潜在miPEP分析发现pri-miR156a、pri-miR156ad、pri-miR319a和pri-miR395a中分别包含了1、1、3和3个,共8个可能编码miPEPs的sORFs,并且QLBH龙眼编码的miPEP319a-2及SEY、QLBH和QL104龙眼编码的miPEP395a-3-2序列发生了突变。这些突变位点的发现可能为研究miPEP在不同龙眼品种中的功能提供参考。

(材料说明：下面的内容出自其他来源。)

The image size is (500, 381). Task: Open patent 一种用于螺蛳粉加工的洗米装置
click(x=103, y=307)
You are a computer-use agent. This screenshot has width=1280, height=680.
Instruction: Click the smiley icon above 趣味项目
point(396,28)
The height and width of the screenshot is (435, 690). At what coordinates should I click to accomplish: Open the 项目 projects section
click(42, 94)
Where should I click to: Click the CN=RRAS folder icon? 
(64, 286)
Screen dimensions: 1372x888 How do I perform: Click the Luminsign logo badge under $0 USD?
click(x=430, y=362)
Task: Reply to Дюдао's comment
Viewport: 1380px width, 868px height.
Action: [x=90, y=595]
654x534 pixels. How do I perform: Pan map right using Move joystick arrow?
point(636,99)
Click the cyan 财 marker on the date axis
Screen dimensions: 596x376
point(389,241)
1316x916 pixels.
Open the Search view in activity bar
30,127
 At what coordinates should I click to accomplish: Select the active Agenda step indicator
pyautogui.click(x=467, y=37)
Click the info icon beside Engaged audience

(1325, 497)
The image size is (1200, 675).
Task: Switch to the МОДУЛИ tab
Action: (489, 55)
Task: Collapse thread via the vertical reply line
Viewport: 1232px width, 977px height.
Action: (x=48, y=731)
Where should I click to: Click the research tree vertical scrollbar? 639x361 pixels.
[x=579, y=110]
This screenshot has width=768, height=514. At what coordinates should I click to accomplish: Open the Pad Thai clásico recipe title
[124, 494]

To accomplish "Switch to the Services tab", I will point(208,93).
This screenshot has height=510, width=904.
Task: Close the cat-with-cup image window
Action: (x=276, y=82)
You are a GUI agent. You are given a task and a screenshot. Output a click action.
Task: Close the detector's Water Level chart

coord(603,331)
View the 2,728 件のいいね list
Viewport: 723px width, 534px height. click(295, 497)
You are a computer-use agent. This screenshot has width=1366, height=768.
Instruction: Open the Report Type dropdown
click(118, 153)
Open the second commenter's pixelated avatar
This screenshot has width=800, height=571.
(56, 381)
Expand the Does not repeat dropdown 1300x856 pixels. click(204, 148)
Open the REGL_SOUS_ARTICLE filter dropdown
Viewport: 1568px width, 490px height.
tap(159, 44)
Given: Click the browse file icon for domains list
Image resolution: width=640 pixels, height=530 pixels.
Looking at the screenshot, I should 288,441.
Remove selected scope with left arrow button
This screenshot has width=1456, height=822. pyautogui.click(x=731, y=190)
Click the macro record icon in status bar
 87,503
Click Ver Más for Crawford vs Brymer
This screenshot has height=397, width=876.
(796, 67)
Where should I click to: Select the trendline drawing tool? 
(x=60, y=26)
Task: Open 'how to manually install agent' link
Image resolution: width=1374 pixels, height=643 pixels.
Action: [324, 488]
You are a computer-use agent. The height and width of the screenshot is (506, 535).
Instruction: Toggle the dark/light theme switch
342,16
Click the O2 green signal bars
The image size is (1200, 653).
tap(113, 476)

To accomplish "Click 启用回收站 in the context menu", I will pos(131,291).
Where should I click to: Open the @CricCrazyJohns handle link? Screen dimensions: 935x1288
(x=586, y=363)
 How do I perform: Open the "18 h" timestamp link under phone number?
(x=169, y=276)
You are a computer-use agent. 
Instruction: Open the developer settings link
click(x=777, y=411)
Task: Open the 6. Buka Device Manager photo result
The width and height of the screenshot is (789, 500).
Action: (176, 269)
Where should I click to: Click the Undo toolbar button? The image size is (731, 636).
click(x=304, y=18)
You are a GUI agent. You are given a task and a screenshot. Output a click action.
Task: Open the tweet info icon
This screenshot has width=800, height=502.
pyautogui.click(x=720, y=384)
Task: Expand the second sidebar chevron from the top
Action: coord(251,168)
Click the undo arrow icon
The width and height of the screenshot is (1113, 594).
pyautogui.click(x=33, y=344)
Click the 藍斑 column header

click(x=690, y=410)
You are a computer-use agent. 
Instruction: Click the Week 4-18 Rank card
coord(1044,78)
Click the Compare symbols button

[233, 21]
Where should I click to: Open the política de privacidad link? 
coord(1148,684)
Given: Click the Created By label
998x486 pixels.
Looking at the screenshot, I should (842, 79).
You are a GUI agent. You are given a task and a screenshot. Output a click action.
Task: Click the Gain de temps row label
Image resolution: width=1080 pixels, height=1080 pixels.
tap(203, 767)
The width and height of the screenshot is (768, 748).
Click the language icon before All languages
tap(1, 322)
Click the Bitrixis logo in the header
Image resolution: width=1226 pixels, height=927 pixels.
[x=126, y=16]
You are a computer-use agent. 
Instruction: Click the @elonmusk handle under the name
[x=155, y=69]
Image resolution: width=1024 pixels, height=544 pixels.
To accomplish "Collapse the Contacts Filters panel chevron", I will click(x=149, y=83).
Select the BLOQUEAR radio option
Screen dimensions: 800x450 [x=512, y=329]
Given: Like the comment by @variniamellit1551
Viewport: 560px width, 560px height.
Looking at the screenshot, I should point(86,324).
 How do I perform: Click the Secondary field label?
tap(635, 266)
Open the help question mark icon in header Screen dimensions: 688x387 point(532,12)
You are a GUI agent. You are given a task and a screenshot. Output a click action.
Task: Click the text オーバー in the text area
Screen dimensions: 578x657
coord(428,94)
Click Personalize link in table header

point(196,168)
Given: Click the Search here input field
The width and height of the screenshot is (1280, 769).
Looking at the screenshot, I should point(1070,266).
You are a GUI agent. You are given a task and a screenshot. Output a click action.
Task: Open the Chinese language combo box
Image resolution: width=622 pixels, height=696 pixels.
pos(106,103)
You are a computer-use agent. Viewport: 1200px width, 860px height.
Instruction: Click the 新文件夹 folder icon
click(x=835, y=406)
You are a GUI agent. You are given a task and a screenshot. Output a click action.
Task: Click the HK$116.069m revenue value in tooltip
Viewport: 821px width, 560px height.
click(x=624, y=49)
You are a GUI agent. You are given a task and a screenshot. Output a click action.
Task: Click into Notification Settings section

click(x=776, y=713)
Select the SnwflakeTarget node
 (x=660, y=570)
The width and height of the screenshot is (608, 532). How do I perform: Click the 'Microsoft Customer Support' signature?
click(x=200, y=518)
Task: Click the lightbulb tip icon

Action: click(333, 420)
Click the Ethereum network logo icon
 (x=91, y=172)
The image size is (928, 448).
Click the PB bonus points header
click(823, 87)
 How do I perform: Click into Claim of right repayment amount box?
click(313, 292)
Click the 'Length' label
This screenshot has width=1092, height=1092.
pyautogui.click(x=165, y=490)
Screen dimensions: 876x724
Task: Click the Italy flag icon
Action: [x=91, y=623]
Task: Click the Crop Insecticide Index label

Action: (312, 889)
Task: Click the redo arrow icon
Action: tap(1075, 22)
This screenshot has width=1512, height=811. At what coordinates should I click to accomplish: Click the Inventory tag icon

2、miR156a、miR319a和miR395a在HHZ龙眼不同组织部位中的表达模式分析
对上述pri-miR156a、pri-miR156ad、pri-miR319a和pri-miR395a生成的成熟体miR156a、miR319a和miR395a进一步在HHZ龙眼不同组织部位中的表达模式分析。实时荧光定量PCR(QuantitativeReal-time PCR,qRT-PCR)结果发现miR156a、miR319a和miR395a在HHZ龙眼的不同组织部位差异表达:miR156a在龙眼根和大果中表达显著高于其他部位;miR319a在根、叶芽、花蕾、雌花中表达量均较高;miR395a则在根和叶芽中高表达。上述结果显示,miR156a、miR319a和miR395a可能分别在龙眼不同的组织形态建成过程中起到重要作用,miPEP也可能在其中起到相应的作用。
3、HHZ龙眼潜在编码miPEP的原位转化分析
为研究miPEP是否具有生物活性,本试验通过构建pri-miR156a、pri-miR156ad、pri-miR319a和pri-miR395a中8个可能编码miPEPs的sORFs的过表达载体pCAMBIA1301-35S-miPEP-GUS及其相应的突变载体(起始密码子由ATG突变为ATT),共得miPEPs及M-miPEPs(mutation miPEP)和pCAMBIA1301的重组质粒载体16个。利用原位转化法转化龙眼幼苗,通过PCR法克隆标记基因GUS基因及琼脂糖凝胶电泳分析PCR产物。结果显示,所得的296个龙眼抗性芽中,PCR检测出83个GUS基因阳性,定量分析其GUS基因表达量,结果发现10个抗性芽中GUS的表达量与对照无显著差异,说明样本可能被污染,将其剔除,转化率应为24.66%。最后检测阳性抗性芽中miR156a、miR319a和miR395a的表达量,结果显示miPEP319a-2转基因抗性芽中miR319a的表达量显著高于对照和M-miPEP319a-2转基因抗性芽,表明miPEP319a-2可能具有活性,并促进下游miR319a的表达;在miPEP156a、miPEP156ad、miPEP319a-1、miPEP319a-3、miPEP395a-5-1、miPEP395a-3-1和miPEP395a-3-2转基因抗性芽中,其相应miRNA的表达量与对照和M-miPEPs转基因抗性芽无明显差异,提示这些miPEPs无生物学活性。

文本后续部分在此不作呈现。